Management and control of hemoglobinopathies are a challenge in India where 67.0% of people reside in rural regions. The GDP spent on health is one of the lowest (1.3%) resulting in high out-of-pocket expenses. The β-thalassemias are prevalent with an estimated 7500–12000 new births each year. Hb S (HBB: c.20A>T) and Hb E (HBB: c.79G>A) are also common regionally. Over 80 β-thalassemia (β-thal) mutations have been characterized in Indians. The δ gene mutations are increasingly being described and their coinheritance in β-thal carriers leads to a reduction in Hb A2 levels and a misdiagnosis of carriers. Around 15–20 centers offer prenatal diagnosis (PND) mainly in urban regions. The projected annual cost of care of β-thal patients over a decade (2016–2026) will increase from INR30,000 (US$448) million to INR55,000 (US$820) million if all patients are adequately treated.
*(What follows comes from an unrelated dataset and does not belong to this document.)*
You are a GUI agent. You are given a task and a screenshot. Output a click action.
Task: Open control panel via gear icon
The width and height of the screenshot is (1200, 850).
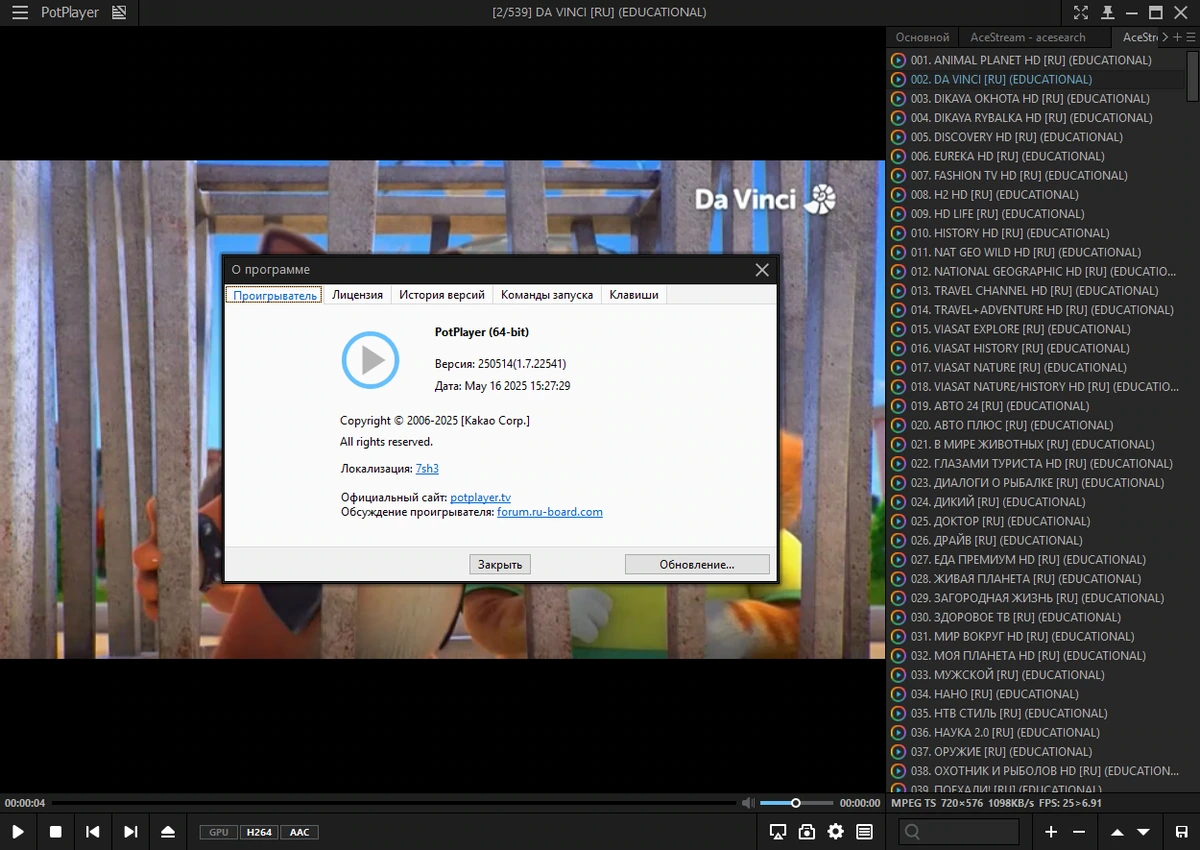836,831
Cost comparisons are difficult to make with other international studies as the standard of care, cost of medicines and other services vary in different countries. Several centers provide hematopoietic stem cell transplants (HSCTs) for thalassemias, however, only around 250 HSCTs are done annually. Although the cost is high, financial assistance is available for a few patients. There are disparities in the quality of care and to address this a National Policy has been proposed for the management and prevention of hemoglobinopathies that will embark on a comprehensive program, providing adequate care and augmenting the existing public health care services. It will also include training, genetic counseling and easier access to preventive options and a National Registry.

Disclosure statement

The authors report no conflicts of interest. The authors alone are responsible for the content and writing of this article.

Additional information

Funding

This Special Issue on Thalassemia in Asia 2021 was partially supported by Project KY202002008 from the Ministry of Science & Technology of the People’s Republic of China through the Asian Thalassemia Training Center (ATTC) at Guangxi Medical University, Nanning, Guangxi, PRC.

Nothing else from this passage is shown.